Dear Editor
The income gap in Guyana must be a matter of concern to policy-makers. It is difficult to understand how someone could exist in Guyana on a minimum wage of $50,000 a month or the equivalent of just over US$200.00. The minimum wage in the private sector is significantly lower, especially for those who are employed in the security and commercial sectors as guards and store attendants.
The fact is that regardless of one’s station in life, there are certain minimum requirements that must be met if people are to satisfy their basic needs such as food, housing and clothing. To this must be added the need for some form of entertainment. Human beings are culture bearing animals and there is also that need to satisfy cultural predispositions.
The point I am seeking to establish is that it is not possible for anyone to satisfy at the minimal level the full extent of human needs at the current income levels.

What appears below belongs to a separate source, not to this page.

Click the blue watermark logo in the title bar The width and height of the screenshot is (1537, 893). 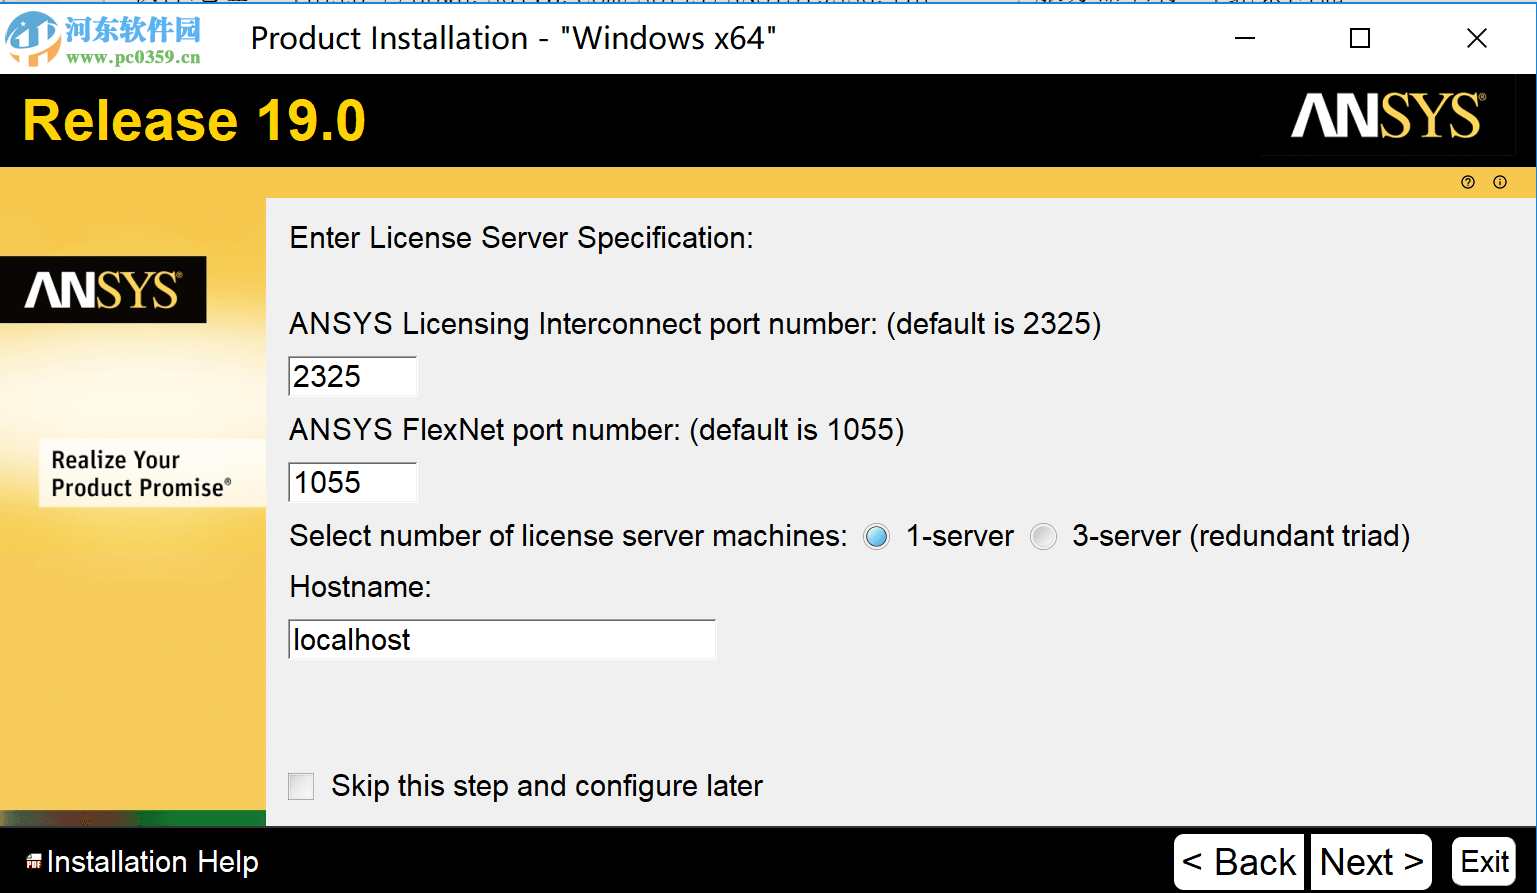click(32, 38)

This is a structural problem which has to do primarily with a capitalistic mode of production and distribution in which profits are placed ahead of people and their cultural and material needs. Something must be fundamentally wrong with a reward system in which nearly half of the world’s population is condemned to an income of less than US$3.00 per day.

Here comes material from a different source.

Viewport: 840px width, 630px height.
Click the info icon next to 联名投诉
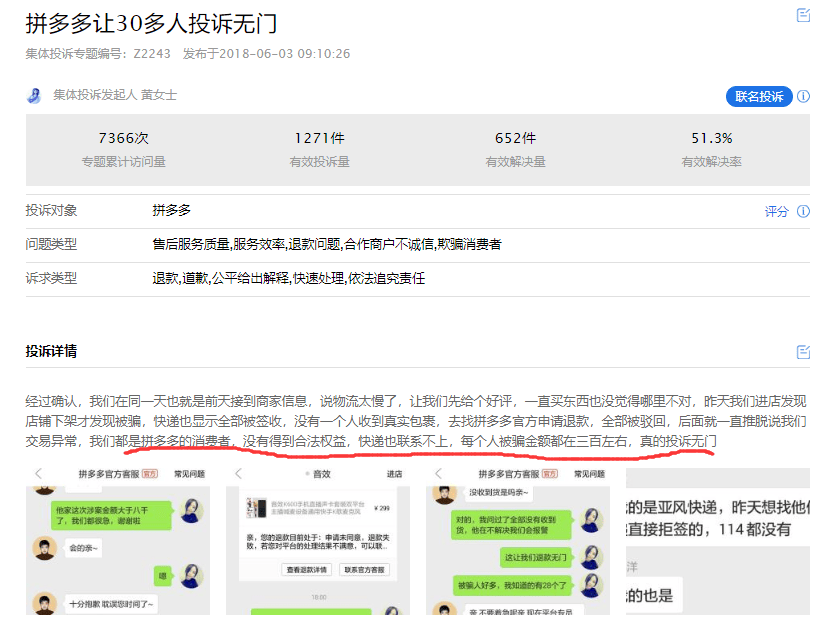coord(803,96)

I believe that it is not the lack of resources that is responsible for the pervasive poverty level in the world but rather the manner of expropriation in which capital is disproportionately rewarded at the expense of labour. There is need for a new global architecture in which more is allocated to the satisfaction of the material and cultural needs of the labouring class and less to the military and weapons of mass destruction. The savings which accrue from such unnecessary spending could go a far way in alleviating poverty levels and provide a much better quality of life for the deprived many.
I believe that no one ought to be deprived of an opportunity to succeed in life because of a lack of money. The state has a responsibility to ensure that every individual is provided with an opportunity to grow and develop to the full limit of their potential and not on the basis of the size of their purse. Sadly, this is not the case for the vast majority of the world’s population.
This is why the call for a New Global Human Order as envisaged by the late Dr Cheddi Jagan has resonated so well with people all across the globe. It is for the Government of Guyana to intensify efforts at the United Nations to push ahead with its implementation following its adoption by the UN General Assembly a few years ago.